Passage |
It’s 2008 and we’ve been up most of the night. My wife, pregnant with our first child, our son, is in labor. We’re moving from the bed to the bouncy ball to the floor and I’m tracking her contractions. Somewhere in the middle of the night my wife has an amazing 15-minute contraction. As it subsides she looks at me and says “I’m taking drugs when I get to the hospital.” Yes dear, I say, whatever you want. Somewhere in the next hours she looks at me and says “I need to push!” so we jump in the car and head to the hospital. As we check her in the nurse tells us she’s 10+ cm dilated and almost ready to go. The bad news – it's too late for drugs. The midwife arrives at the hospital and tells her she can start pushing. As the baby’s head starts to crown the midwife looks at me and asks me if I wanna catch the baby. I do! She tells me to wash my hands. I’m so excited I lather all the way up to my shoulders including my short sleeves on my t-shirt. I assume my position and catch the boy as he comes out. I cut his cord and lay him naked on my wife’s chest. I am now a dad.
It’s February 5, 2015. I’m working hard to create some sort of centrality to my life, a space where my work, my art, my family, and my spiritual practice melt into a cohesive whole. I did end up marrying a Jewish girl but that doesn’t really mean much. Although our upbringing is very similar our views are so different I often joke that I’m in an interfaith relationship. But it doesn't really matter because we love each other and have this amazing little family. But some days when I’m at home in the evening with my kids I get the feeling that we are all waiting for the adults to show up. Then I realize that no one is coming, and I wonder when did I become a man? I know now, it wasn’t in one big moment at my Bar Mitzvah. It was this series of small but monumental moments. I am now an adult. I am a man.
Dan Wolf, actor, rapper, playwright, director, producer and educator who is a founding member of the Hip Hop collective Felonious, adjunct faculty at A.C.T. and managing producer for JCCSF's 3200 Stories.

Data provided |
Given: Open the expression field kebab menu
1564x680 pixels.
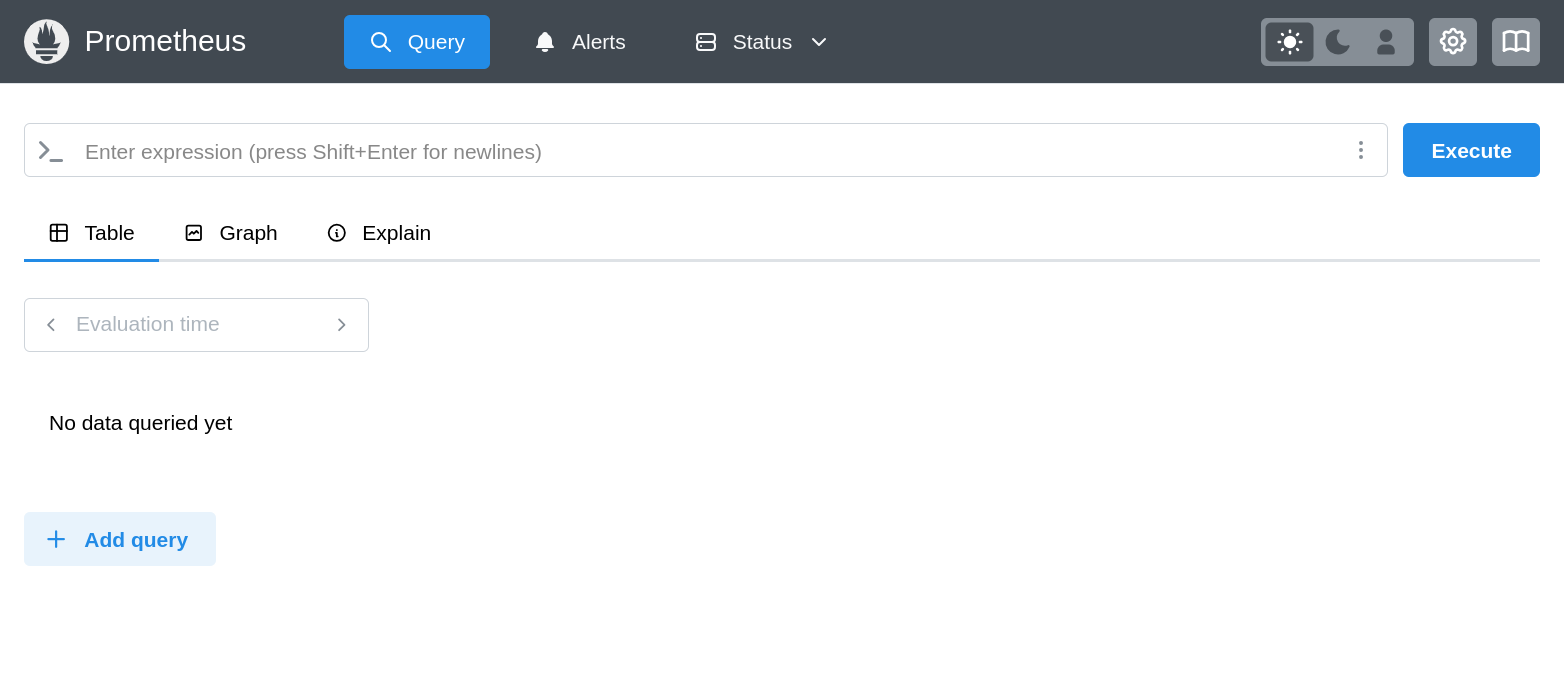Looking at the screenshot, I should (1361, 150).
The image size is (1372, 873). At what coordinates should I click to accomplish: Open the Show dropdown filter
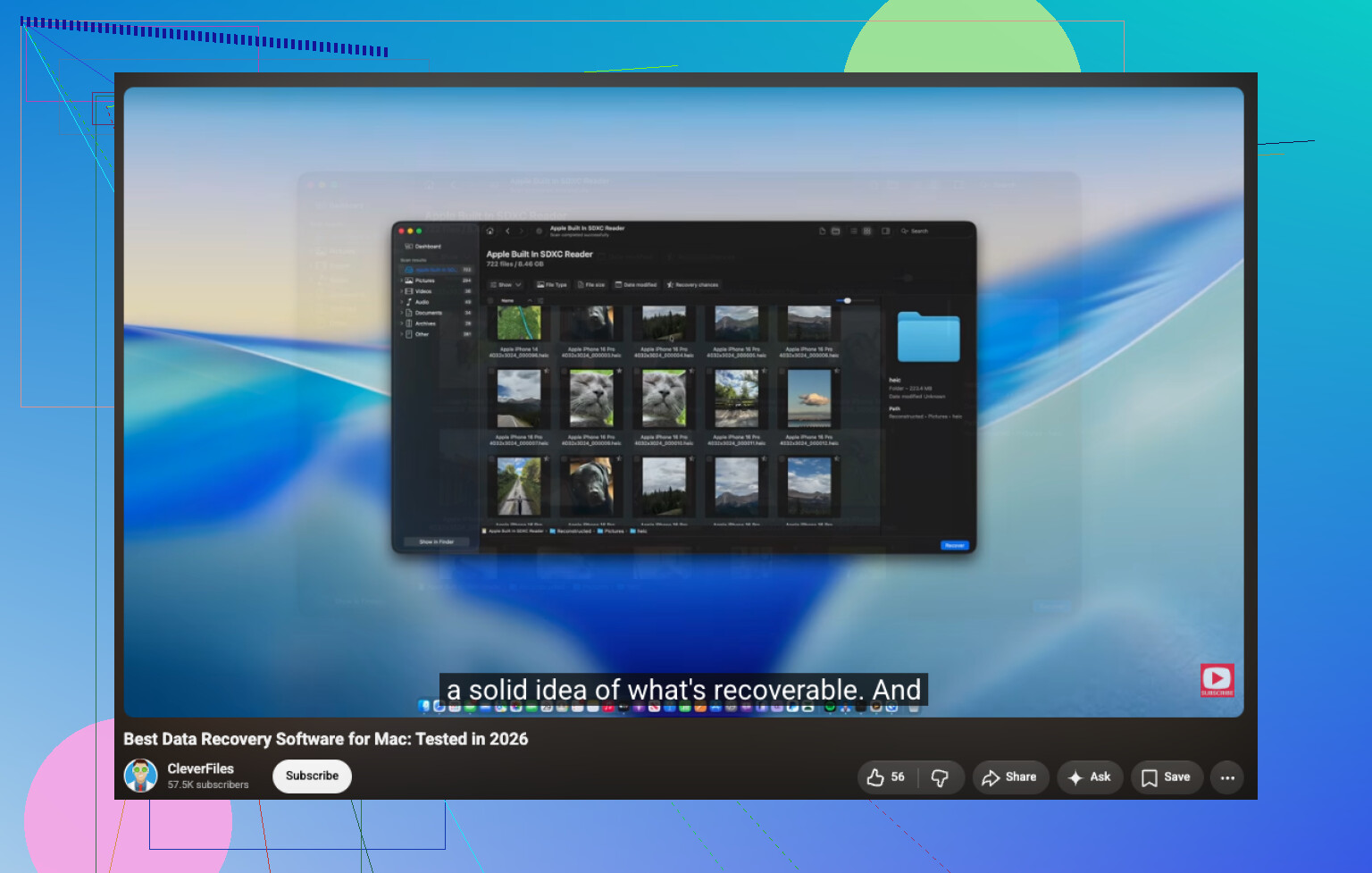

Task statement | In the passage about becoming an adult, what did the nurse say when the writer's wife was checked in at the hospital?

Written solution | She was 10+ cm dilated and almost ready to go.